-Re: Reducer MapFileOutpuFormat
Bertrand Dechoux 2012-07-27, 05:54
Your use of 'index' is indeed not clear. Are you talking about Hive or
I can confirm that you will have one result file per reducer. Of course,
for efficiency reasons, you need to limit the number of files. But if you
are using multiple reducers it should mean that one reducer isn't fast
enough, so it could be assumed that the output for each reducer is big
enough. If that not the case, you can limit the number of reducer to one.
In general, the 'fragmentation' of the results is dealt by the next job.
You should provide more information about your real problem and its context.

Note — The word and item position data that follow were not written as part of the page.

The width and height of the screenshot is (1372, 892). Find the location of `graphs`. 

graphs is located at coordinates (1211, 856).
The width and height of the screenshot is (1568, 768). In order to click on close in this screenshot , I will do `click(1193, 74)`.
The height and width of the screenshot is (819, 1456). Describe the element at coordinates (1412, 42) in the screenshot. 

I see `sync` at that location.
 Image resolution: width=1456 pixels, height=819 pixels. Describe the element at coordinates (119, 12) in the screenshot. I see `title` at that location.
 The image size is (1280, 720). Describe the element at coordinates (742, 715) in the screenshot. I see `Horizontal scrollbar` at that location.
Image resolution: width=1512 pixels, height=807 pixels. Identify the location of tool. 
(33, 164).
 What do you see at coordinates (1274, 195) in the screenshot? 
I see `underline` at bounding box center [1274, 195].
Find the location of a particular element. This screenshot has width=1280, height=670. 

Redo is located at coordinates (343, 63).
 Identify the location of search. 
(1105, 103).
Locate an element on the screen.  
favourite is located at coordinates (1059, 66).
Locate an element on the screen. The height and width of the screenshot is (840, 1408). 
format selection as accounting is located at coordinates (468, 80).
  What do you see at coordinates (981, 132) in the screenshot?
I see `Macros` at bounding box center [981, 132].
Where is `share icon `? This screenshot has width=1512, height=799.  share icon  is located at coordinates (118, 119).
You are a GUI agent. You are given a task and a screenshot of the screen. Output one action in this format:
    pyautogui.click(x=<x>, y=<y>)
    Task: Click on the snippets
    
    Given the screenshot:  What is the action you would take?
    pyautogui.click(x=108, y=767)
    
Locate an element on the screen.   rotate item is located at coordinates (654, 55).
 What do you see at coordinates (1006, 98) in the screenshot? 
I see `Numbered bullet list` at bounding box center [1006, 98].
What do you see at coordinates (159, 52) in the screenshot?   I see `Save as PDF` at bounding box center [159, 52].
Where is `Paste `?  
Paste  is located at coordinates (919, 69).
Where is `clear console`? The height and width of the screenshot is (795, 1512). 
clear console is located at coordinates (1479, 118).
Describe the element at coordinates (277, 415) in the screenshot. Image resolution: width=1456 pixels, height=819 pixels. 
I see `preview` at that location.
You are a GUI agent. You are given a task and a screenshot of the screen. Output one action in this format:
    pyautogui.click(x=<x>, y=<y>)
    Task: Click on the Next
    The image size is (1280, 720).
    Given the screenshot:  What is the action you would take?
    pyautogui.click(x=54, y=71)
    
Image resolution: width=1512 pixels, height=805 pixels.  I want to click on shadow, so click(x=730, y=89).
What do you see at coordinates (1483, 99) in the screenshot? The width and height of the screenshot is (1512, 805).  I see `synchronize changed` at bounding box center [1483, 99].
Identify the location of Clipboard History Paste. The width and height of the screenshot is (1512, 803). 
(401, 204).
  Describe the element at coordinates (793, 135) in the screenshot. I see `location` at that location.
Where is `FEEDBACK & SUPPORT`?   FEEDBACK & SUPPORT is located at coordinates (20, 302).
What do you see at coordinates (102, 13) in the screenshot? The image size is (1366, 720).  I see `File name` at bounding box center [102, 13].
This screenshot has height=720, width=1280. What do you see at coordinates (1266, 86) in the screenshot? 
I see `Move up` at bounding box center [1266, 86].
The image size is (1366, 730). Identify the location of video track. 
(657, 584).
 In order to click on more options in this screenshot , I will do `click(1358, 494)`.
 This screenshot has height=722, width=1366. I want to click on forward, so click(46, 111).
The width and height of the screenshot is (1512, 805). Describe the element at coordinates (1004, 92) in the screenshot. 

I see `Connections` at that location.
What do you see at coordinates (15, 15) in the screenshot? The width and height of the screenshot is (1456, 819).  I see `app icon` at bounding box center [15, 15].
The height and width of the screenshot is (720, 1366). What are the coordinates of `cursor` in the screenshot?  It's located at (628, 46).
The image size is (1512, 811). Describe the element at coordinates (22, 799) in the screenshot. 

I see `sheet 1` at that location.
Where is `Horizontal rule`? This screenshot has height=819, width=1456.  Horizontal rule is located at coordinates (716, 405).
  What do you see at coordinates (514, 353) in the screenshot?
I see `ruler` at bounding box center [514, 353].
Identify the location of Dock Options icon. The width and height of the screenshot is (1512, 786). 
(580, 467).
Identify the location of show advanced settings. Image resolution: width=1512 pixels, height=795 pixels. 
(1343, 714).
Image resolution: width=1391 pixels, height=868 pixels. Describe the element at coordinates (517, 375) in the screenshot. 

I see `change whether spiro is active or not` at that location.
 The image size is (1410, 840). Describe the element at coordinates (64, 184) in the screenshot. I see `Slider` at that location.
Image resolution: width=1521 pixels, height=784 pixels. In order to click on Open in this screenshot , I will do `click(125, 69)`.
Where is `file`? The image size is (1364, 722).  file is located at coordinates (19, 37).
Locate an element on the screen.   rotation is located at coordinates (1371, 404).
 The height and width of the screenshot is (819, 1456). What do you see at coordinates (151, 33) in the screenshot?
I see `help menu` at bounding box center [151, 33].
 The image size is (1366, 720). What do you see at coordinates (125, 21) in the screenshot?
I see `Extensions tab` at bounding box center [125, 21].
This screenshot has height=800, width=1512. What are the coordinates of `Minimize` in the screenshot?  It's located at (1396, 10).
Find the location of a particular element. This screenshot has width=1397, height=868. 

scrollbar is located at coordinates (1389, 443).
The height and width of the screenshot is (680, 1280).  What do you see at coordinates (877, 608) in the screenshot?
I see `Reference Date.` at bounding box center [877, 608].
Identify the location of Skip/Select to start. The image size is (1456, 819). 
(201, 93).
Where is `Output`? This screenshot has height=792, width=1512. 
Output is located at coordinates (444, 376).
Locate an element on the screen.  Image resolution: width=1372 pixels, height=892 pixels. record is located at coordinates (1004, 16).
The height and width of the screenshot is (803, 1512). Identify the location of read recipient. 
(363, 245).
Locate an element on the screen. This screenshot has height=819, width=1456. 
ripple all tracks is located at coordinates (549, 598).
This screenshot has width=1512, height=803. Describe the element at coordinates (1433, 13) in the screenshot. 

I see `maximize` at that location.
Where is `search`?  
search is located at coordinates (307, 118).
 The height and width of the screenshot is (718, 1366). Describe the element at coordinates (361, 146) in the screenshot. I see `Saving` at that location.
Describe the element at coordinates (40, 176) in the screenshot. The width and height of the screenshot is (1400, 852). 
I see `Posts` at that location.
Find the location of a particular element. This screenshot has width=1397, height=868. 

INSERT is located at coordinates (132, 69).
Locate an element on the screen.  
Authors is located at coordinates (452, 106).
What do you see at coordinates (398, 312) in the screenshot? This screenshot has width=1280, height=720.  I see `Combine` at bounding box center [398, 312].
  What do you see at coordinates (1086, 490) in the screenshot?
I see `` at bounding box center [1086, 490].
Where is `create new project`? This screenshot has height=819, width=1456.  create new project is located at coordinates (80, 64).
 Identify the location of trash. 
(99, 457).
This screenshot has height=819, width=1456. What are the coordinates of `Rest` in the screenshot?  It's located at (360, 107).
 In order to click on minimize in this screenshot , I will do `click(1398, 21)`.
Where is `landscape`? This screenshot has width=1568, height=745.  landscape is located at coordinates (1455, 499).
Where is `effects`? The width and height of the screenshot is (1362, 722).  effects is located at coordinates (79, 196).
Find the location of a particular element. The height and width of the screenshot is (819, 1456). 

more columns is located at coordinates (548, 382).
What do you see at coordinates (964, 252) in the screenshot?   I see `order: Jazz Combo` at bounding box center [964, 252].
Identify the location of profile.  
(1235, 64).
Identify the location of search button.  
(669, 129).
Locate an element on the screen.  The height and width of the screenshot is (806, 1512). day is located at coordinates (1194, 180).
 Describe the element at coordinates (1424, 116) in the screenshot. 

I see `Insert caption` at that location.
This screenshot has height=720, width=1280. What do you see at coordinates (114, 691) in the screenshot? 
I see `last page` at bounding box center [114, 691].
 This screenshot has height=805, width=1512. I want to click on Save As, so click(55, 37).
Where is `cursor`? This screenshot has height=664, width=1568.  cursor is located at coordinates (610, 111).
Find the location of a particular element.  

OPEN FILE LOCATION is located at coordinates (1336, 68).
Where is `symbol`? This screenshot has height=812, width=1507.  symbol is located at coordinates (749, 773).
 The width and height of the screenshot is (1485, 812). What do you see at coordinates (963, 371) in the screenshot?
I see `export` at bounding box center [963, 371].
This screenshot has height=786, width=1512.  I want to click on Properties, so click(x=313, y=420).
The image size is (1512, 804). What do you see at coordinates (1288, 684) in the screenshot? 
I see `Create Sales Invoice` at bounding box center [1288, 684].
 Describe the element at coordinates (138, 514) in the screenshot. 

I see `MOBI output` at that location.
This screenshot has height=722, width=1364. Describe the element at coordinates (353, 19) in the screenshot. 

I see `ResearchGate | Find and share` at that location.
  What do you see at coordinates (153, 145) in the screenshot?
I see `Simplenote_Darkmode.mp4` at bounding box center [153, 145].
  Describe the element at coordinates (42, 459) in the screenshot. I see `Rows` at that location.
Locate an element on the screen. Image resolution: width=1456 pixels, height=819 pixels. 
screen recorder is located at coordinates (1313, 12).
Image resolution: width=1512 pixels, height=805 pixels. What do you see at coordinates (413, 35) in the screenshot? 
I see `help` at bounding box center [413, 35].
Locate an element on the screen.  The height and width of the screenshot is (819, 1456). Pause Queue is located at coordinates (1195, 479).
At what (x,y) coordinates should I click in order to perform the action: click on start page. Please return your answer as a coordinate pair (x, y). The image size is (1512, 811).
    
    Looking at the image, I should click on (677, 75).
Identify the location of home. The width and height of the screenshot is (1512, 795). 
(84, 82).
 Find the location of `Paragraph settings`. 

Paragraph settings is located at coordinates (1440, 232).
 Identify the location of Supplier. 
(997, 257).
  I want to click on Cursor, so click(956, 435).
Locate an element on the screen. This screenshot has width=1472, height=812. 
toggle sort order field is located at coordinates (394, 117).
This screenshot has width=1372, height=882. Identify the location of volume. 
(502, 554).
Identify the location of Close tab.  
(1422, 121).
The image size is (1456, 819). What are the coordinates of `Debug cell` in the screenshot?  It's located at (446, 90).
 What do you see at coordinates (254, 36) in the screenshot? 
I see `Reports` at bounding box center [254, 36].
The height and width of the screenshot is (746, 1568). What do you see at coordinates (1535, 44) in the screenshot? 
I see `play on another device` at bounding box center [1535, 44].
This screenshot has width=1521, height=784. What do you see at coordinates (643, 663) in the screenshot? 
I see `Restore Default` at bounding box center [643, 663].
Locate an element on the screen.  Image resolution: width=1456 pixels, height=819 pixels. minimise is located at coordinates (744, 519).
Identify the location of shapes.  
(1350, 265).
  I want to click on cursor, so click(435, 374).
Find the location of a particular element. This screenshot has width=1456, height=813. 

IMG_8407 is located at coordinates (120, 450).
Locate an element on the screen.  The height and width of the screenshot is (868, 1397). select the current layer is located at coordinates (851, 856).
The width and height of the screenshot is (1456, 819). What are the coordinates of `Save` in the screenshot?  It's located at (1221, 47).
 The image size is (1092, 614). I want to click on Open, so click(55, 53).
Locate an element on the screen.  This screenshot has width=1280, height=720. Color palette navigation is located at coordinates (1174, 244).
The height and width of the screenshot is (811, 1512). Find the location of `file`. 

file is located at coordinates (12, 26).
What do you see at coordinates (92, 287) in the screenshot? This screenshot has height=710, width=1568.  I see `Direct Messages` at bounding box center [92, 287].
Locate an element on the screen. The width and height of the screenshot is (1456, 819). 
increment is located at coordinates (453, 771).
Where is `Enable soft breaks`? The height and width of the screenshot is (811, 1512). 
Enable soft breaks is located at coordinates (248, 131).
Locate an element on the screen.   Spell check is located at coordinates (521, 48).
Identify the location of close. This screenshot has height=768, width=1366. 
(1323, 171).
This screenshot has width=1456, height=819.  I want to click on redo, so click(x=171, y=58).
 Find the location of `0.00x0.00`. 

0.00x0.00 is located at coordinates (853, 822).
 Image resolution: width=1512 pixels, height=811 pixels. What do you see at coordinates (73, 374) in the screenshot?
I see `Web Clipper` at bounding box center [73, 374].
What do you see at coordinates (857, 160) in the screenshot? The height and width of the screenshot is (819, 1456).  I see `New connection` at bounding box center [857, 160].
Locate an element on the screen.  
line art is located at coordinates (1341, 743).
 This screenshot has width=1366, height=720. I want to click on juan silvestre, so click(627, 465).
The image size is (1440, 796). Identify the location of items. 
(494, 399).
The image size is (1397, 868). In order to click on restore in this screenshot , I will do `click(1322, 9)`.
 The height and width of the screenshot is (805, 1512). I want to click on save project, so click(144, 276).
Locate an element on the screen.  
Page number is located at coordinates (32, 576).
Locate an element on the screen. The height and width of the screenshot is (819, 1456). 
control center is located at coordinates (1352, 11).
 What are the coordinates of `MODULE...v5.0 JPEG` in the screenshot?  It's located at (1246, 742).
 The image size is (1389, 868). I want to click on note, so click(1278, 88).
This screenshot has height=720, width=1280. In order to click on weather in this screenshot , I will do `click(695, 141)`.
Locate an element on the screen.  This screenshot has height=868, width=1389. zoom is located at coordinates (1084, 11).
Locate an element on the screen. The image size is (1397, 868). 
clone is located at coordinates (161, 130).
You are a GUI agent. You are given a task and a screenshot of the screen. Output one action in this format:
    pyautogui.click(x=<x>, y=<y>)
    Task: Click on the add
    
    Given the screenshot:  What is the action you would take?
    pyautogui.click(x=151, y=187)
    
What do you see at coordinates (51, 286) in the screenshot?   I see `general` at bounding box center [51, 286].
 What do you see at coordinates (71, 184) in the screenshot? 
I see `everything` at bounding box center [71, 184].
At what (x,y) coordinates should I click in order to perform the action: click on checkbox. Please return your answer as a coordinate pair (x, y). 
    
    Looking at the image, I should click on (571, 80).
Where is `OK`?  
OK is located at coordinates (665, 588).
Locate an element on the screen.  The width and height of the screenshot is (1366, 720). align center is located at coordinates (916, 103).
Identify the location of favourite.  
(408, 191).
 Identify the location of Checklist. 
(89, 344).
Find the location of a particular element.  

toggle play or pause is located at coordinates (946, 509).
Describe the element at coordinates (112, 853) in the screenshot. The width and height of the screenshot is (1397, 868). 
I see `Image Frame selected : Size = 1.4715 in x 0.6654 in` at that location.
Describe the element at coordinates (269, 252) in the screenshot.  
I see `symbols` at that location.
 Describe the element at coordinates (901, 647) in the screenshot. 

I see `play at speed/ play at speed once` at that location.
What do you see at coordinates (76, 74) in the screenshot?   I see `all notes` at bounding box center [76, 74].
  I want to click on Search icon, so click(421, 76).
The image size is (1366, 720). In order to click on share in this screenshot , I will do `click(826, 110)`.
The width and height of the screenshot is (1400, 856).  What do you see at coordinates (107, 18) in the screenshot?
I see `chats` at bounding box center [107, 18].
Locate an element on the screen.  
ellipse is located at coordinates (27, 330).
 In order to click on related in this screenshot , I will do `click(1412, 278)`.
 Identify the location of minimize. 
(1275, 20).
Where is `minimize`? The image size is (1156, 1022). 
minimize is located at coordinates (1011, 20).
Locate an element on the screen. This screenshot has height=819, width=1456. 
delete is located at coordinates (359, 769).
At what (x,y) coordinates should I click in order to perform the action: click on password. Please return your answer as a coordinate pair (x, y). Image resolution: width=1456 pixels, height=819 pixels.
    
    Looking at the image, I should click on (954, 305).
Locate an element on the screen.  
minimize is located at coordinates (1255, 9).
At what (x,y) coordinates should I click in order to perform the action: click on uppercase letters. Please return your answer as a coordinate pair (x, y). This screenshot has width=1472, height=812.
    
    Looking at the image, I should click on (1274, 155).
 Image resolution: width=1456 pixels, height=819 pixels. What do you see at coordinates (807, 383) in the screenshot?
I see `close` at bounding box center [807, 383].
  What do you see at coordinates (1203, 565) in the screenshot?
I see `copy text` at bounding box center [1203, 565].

On Fri, Jul 27, 2012 at 3:15 AM, syed kather <[EMAIL PROTECTED]> wrote:
> Mike ,
> Can you please give more details . Context is not clear . Can you share ur
> use case if possible
> On Jul 24, 2012 1:40 AM, "Mike S" <[EMAIL PROTECTED]> wrote:
> > If I set my reducer output to map file output format and the job would
> > say have 100 reducers, will the output generate 100 different index
> > file (one for each reducer) or one index file for all the reducers
> > (basically one index file per job)?
> > If it is one index file per reducer, can rely on HDFS append to change
> > the index write behavior and build one index file from all the
> > reducers by basically making all the parallel reducers to append to
> > one index file? Data files do not matter.